- Active: August – September 1939
- Country: Nazi Germany
- Branch: Luftwaffe
- Type: Bomber
- Role: Maritime interdiction
- Size: Air force wing

Commanders
- Notable commanders: Helmuth Pohle

Insignia
- Identification symbol: Geschwaderkennung of 4D

= Kampfgeschwader 25 =

German bomber wing of World War II

Kampfgeschwader 25 (KG 25) was a short-lived Luftwaffe bomber wing during World War II. Formed from the crews and aircraft of Erprobungskommando 88, KG 25 operated the Junkers Ju 88. In September 1939, KG 25 was disbanded after its Staffeln were redesignated as the first Gruppe of Kampfgeschwader 30.

==Operational history==
Before the outbreak of World War II, Erprobungskommando 88, commanded by Hauptmann Helmuth Pohle, had been formed at Rechlin to test the Junkers Ju 88. In August 1939, 12 crews and their Ju 88 aircraft were transferred to Jever, where they were designated as the first Staffel of Kampfgeschwader 25 (1./KG 25).
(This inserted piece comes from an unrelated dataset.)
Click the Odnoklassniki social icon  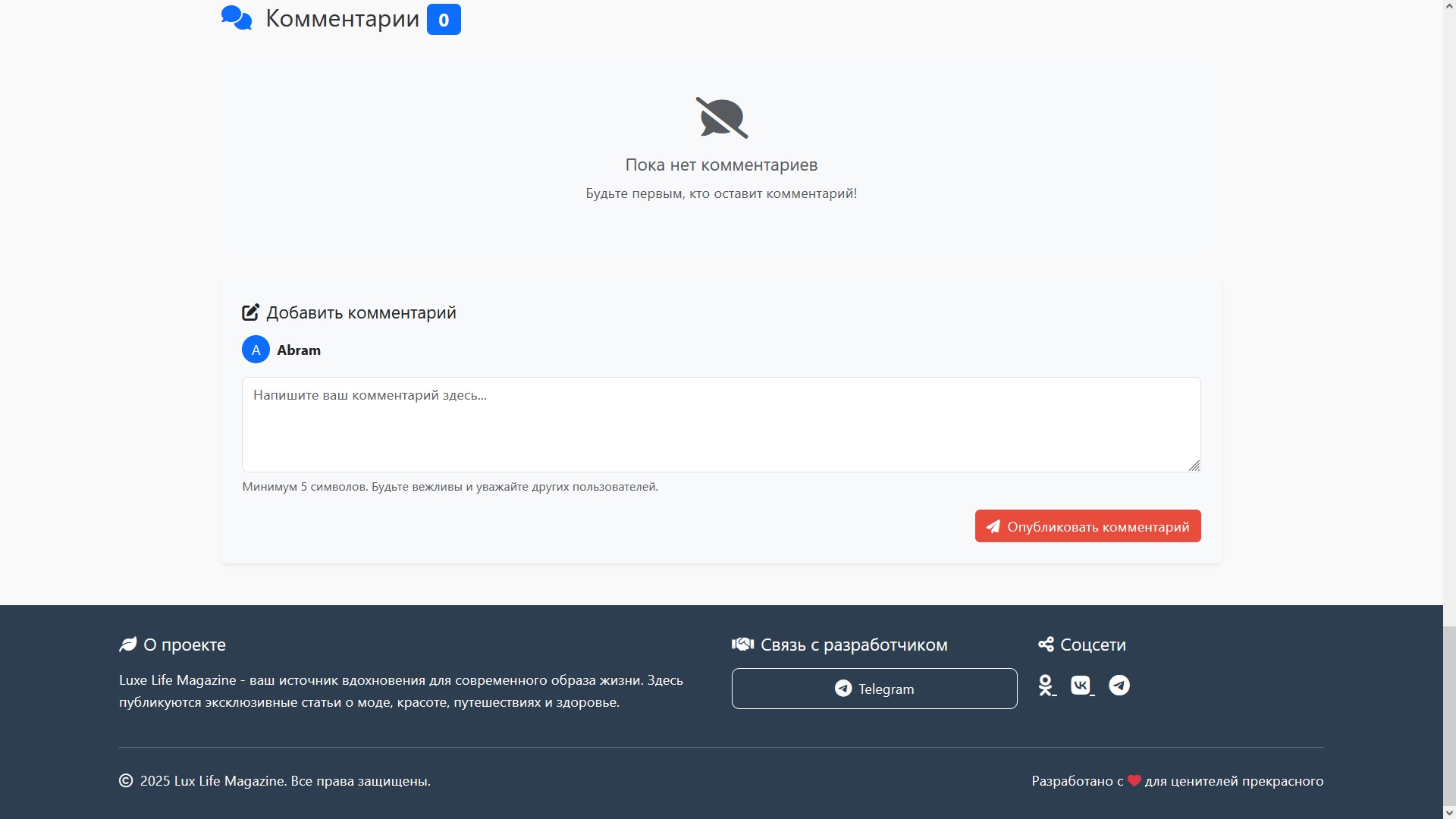(1046, 686)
After the British declaration of war on Germany on 3 September, the 10th Flieger-Division was formed to target British shipping. Due to the 10th Flieger-Division being understrength as a result of aircraft being committed to the Invasion of Poland, the 12 Ju 88s of 1./KG 25 were attached to the division. However, General der Flieger Hellmuth Felmy, the commander of Luftflotte 2, did not believe that the new unit, while still undergoing technical trials of their aircraft, should be sent into combat in this manner. Consequently, 1./KG 25 was withdrawn to Greifswald, where six Ju 88s were forming 2./KG 25.

On 7 September, 1./KG 25 and 2./KG 25 were redesignated. The two Staffeln formed the first Gruppe of Kampfgeschwader 30 (I./KG 30), remaining under the command of Hauptmann Pohle. As a result, KG 25 was disbanded.